We invite contributors to the 2023 conference to explore the question of skill in the context of intentional community, demonstrate skills shaped by or for community, and share knowledge that can support community life. We hope to bring together a range of speakers and demonstrators from academic and community contexts to create a rich exchange, reflecting different interests and learning styles and allowing participants to engage in a variety of ways. We encourage academics who wish to increase the impact of their work on intentional community to submit papers and workshops that might invite discussion around thier work. As a guideline, we are inviting contributions on four themes:

 

  • Personal. Living in a group requires and encourages personal development at an individual level, including self-awareness, self-reliance, and the ability to relate to others. How does community life instil and shape such skills?
  • Organisational. Many communities are organised around principles of collaboration and non-hierarchical modes of working. How can we address the specific challenges these present in community?
  • Practical. Many communities emphasise self-sufficiency and sharing, and many own land or property needing specialised care. Is there something unique about how practical skills are recognised and shared in communities?
  • Ecological. Many communities have an ethos of sustainability. What skills, attitudes, and perspectives enable effective environmentalism and land stewardship in community?

 

We invite talks, skills demonstrations, round-table discussions, and workshops with an emphasis on the theme of skill in community. We also welcome communards to give short talks introducing the communities they live in, reflecting on their skilled practices.
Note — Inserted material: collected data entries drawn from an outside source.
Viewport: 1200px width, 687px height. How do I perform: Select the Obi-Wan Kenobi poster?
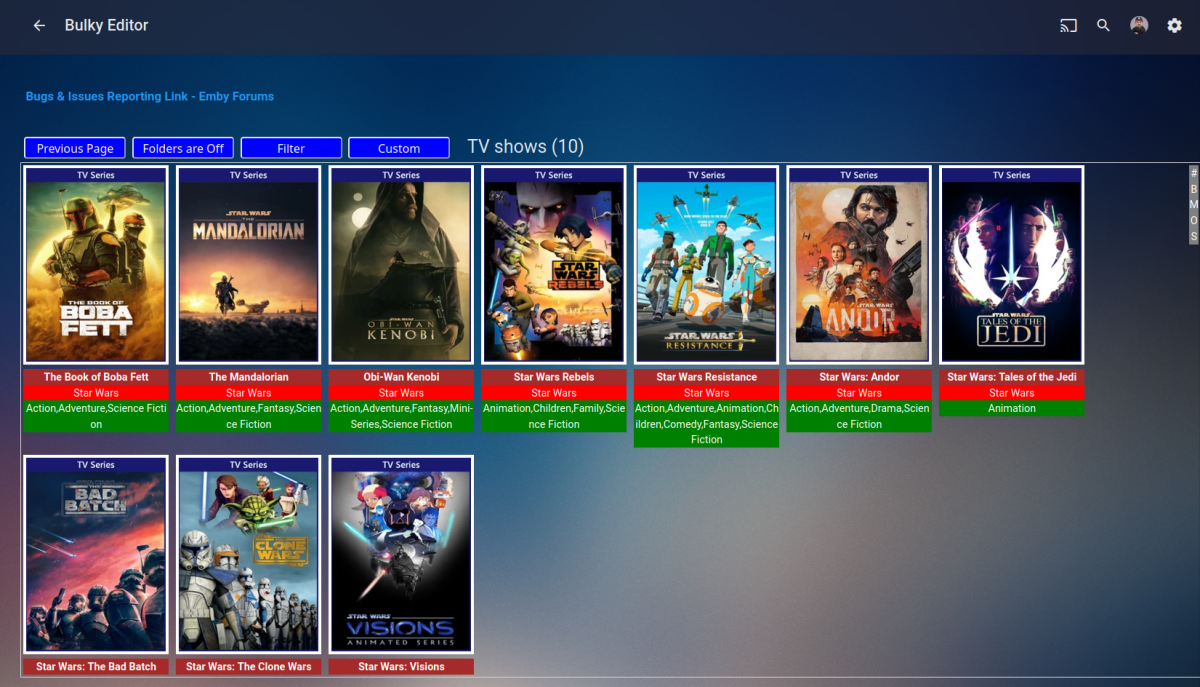[x=401, y=264]
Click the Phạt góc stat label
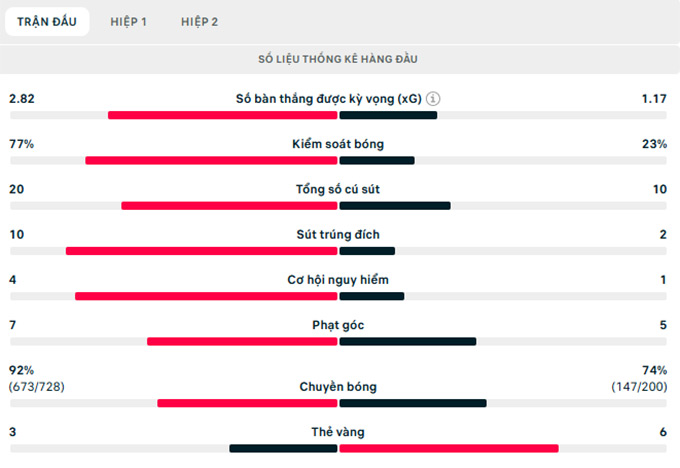 pyautogui.click(x=339, y=324)
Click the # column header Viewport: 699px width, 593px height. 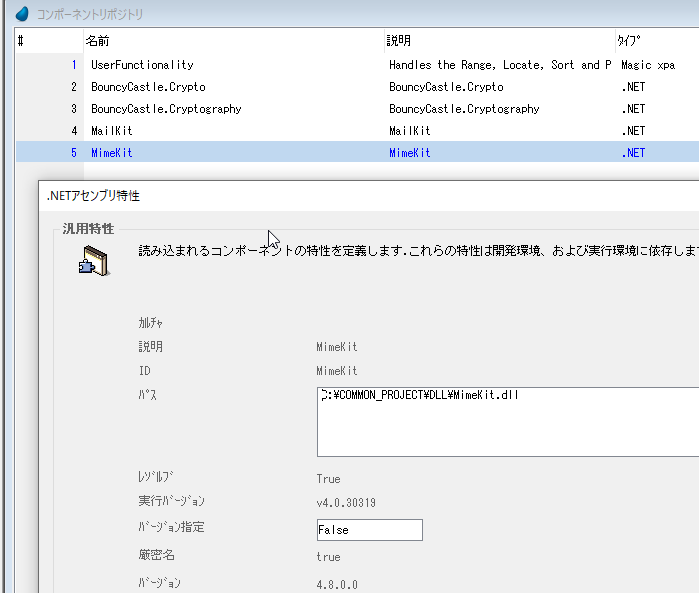point(21,41)
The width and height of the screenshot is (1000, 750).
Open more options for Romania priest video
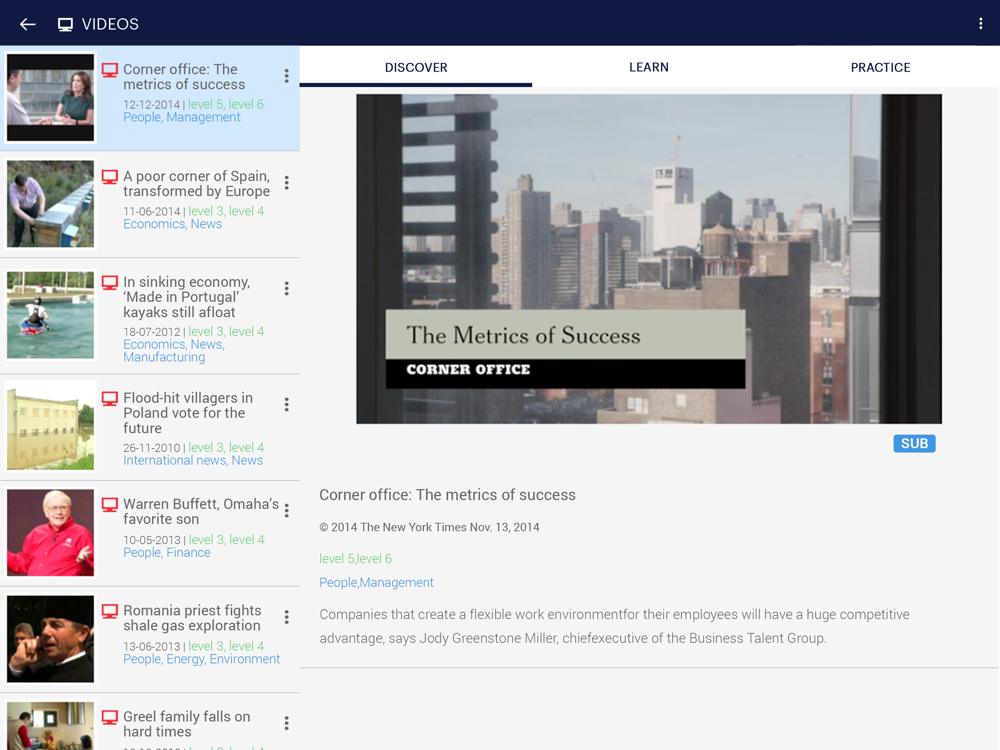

We would like this to be a collaborative event, and we encourage speakers to allow more time for discussion than in a typical conference format.

 

The conference will run from 21st to 23rd July at Braziers Park in South Oxfordshire. Contributors are eligible for free or discounted tickets, including meals and camping accommodation, and reasonable travel costs.

 

We acknowledge that the UK intentional communities scene often perpetuates various forms of marginalisation. We hope the conference can increase the accessibility of the UK intentional communities network, for example by diversifying the forms of learning available to us in a conference setting. We aspire to produce a conference programme that will encourage and support diversity, but we recognise that there is still much to be done.

 

Some questions to consider:

 

  • What skills are needed for a shared life and how does that life shape the skill we acquire?
  • How do communities invest in skills? What traditions of learning exist?
  • How do we manage the distribution of skills in community? How do communities name and recognise skills? What role does specialisation play?
  • What skills remain invisible or unacknowledged? What skills do communities need but rarely understand to be relevant?
  • How are community politics produced and shaped by the distribution of skills?
  • How can we move beyond the habit of seeing skills as individually owned and held?
  • How do different choices of accommodation shape the skills of the community?
  • How do we pass on skills? Is it possible to create institutional memory for skills? What traditions and rituals do we use to pass skills on?
  • What does it mean to identify someone as skilled? How does this shape our evaluations of potential cohabitees and collaborators?
  • What new skills are new generations identifying? (Skills of attitude?)
  • Can attitudes to relationships be considered skilled?
  • Where do the skills for community living already exist? How can we learn from these places, and why might we struggle to implement these skills outside community?
  • How do we ensure that our skills support collaboration and sharing rather than mainstream models of productivity? Are certain political problems associated with approaching community through skill?